__EXERCISE OBJECTIVE__
Reproduce every item below word for word, leaving out the pictures.
— START —
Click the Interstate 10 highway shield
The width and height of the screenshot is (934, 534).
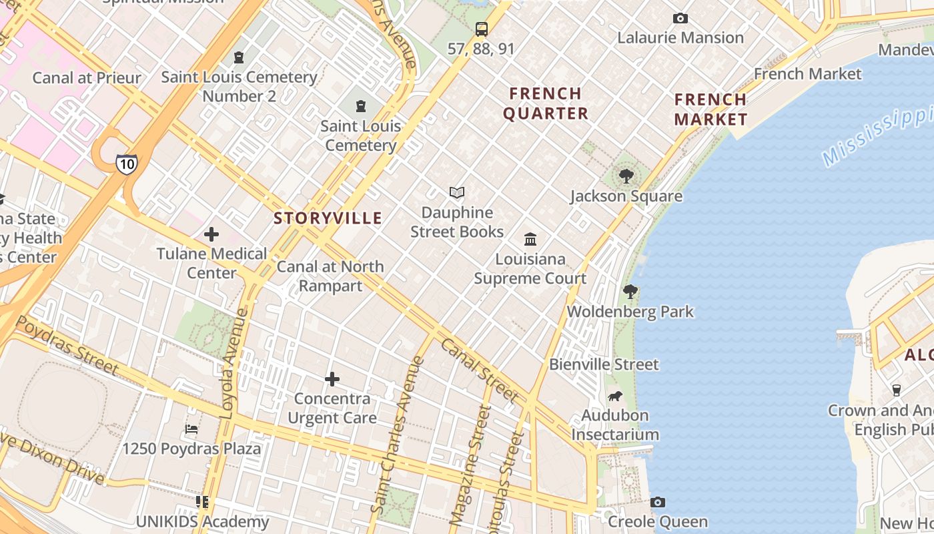(x=126, y=164)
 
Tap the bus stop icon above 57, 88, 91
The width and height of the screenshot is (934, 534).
(x=481, y=29)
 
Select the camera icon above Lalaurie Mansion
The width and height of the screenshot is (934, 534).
(x=680, y=18)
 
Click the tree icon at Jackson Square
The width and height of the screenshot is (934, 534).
(x=626, y=176)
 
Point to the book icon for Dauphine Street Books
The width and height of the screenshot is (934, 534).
(x=457, y=193)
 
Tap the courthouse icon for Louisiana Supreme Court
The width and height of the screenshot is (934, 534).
(x=530, y=239)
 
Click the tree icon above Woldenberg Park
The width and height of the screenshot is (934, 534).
(x=630, y=292)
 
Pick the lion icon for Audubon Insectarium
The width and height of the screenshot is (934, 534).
(x=614, y=396)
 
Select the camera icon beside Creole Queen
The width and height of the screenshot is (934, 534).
(x=658, y=502)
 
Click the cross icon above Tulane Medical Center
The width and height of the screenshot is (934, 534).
(x=211, y=234)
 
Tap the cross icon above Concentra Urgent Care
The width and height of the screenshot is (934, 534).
(x=332, y=379)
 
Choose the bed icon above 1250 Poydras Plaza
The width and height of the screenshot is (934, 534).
(x=191, y=429)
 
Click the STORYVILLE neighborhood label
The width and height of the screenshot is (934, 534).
(x=328, y=218)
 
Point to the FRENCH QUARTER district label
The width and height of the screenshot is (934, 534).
(x=546, y=103)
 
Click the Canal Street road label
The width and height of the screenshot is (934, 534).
(x=479, y=370)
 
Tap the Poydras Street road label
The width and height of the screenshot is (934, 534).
(x=67, y=345)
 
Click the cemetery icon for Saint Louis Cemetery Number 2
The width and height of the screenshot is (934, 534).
(x=238, y=57)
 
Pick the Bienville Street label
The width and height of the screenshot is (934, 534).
(x=604, y=364)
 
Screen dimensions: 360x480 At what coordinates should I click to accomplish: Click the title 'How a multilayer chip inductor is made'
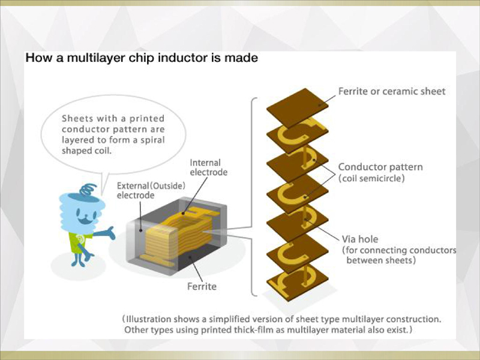tap(141, 58)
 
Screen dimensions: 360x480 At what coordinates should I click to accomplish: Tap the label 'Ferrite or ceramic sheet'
tap(392, 91)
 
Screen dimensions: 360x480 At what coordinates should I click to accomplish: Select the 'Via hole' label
tap(359, 239)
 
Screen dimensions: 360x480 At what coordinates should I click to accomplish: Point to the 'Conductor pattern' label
tap(380, 167)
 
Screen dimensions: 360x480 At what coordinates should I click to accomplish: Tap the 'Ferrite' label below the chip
tap(202, 286)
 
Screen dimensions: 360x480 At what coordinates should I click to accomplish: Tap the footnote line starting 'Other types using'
tap(268, 329)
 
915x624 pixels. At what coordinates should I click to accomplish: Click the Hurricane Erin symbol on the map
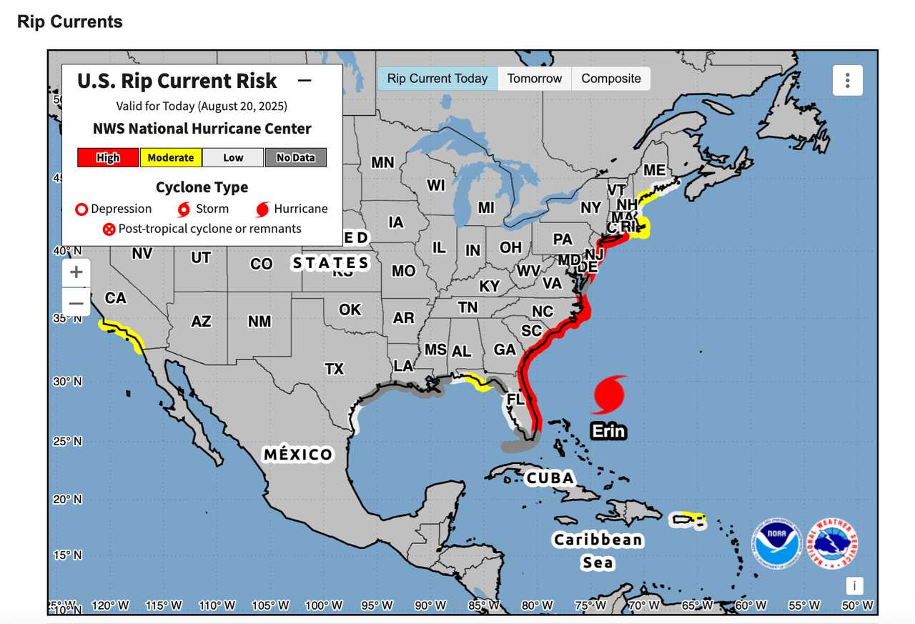(609, 395)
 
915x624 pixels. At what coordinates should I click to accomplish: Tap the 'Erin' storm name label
(608, 431)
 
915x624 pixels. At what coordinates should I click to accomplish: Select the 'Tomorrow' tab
(535, 79)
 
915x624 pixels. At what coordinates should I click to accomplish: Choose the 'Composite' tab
(611, 79)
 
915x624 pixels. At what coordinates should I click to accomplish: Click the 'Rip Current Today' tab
(437, 79)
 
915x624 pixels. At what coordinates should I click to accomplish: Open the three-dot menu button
(847, 80)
— END —
__EXERCISE SOLUTION__
Click the Interstate 10 highway shield
The width and height of the screenshot is (934, 534).
(x=126, y=164)
 
Tap the bus stop icon above 57, 88, 91
The width and height of the screenshot is (934, 534).
(x=481, y=29)
 
Select the camera icon above Lalaurie Mansion
The width and height of the screenshot is (934, 534).
(x=680, y=18)
 
Click the tree icon at Jackson Square
The width and height of the screenshot is (934, 534).
(x=626, y=176)
 
Point to the book icon for Dauphine Street Books
The width and height of the screenshot is (934, 534).
(x=457, y=193)
 
Tap the courthouse icon for Louisiana Supreme Court
The width and height of the screenshot is (934, 534).
(x=530, y=239)
 
Click the tree icon above Woldenberg Park
The width and height of the screenshot is (934, 534).
(x=630, y=292)
 
Pick the lion icon for Audubon Insectarium
The width and height of the screenshot is (934, 534).
(x=614, y=396)
 
Select the camera icon beside Creole Queen
The width and height of the screenshot is (934, 534).
(x=658, y=502)
 
Click the cross icon above Tulane Medical Center
The width and height of the screenshot is (934, 534).
(x=211, y=234)
 
Tap the cross icon above Concentra Urgent Care
The width and height of the screenshot is (934, 534).
(x=332, y=379)
 
Choose the bed icon above 1250 Poydras Plaza
The width and height of the screenshot is (934, 534).
(x=191, y=429)
 
Click the STORYVILLE neighborhood label
The width and height of the screenshot is (934, 534).
(x=328, y=218)
 
Point to the FRENCH QUARTER district label
The width and height of the screenshot is (934, 534).
(x=546, y=103)
 
Click the Canal Street road label
The width and height of the screenshot is (934, 534).
(x=479, y=370)
 
Tap the Poydras Street road label
The width and height of the screenshot is (934, 534).
(x=67, y=345)
 
Click the cemetery icon for Saint Louis Cemetery Number 2
The width and height of the screenshot is (934, 534).
(x=238, y=57)
 
Pick the Bienville Street label
The width and height of the screenshot is (934, 534).
(x=604, y=364)
 
Screen dimensions: 360x480 At what coordinates should I click to accomplish: Click the title 'How a multilayer chip inductor is made'
tap(141, 58)
 
Screen dimensions: 360x480 At what coordinates should I click to accomplish: Tap the label 'Ferrite or ceramic sheet'
tap(392, 91)
 
Screen dimensions: 360x480 At what coordinates should I click to accomplish: Select the 'Via hole' label
tap(359, 239)
 
Screen dimensions: 360x480 At what coordinates should I click to accomplish: Point to the 'Conductor pattern' label
tap(380, 167)
 
Screen dimensions: 360x480 At what coordinates should I click to accomplish: Tap the 'Ferrite' label below the chip
tap(202, 286)
 
Screen dimensions: 360x480 At what coordinates should I click to accomplish: Tap the footnote line starting 'Other types using'
tap(268, 329)
 
915x624 pixels. At what coordinates should I click to accomplish: Click the Hurricane Erin symbol on the map
(609, 395)
 
915x624 pixels. At what coordinates should I click to accomplish: Tap the 'Erin' storm name label
(608, 431)
 
915x624 pixels. At what coordinates should I click to accomplish: Select the 'Tomorrow' tab
(535, 79)
 
915x624 pixels. At what coordinates should I click to accomplish: Choose the 'Composite' tab
(611, 79)
 
915x624 pixels. At what coordinates should I click to accomplish: Click the 'Rip Current Today' tab
(437, 79)
 
915x624 pixels. At what coordinates should I click to accomplish: Open the three-dot menu button
(847, 80)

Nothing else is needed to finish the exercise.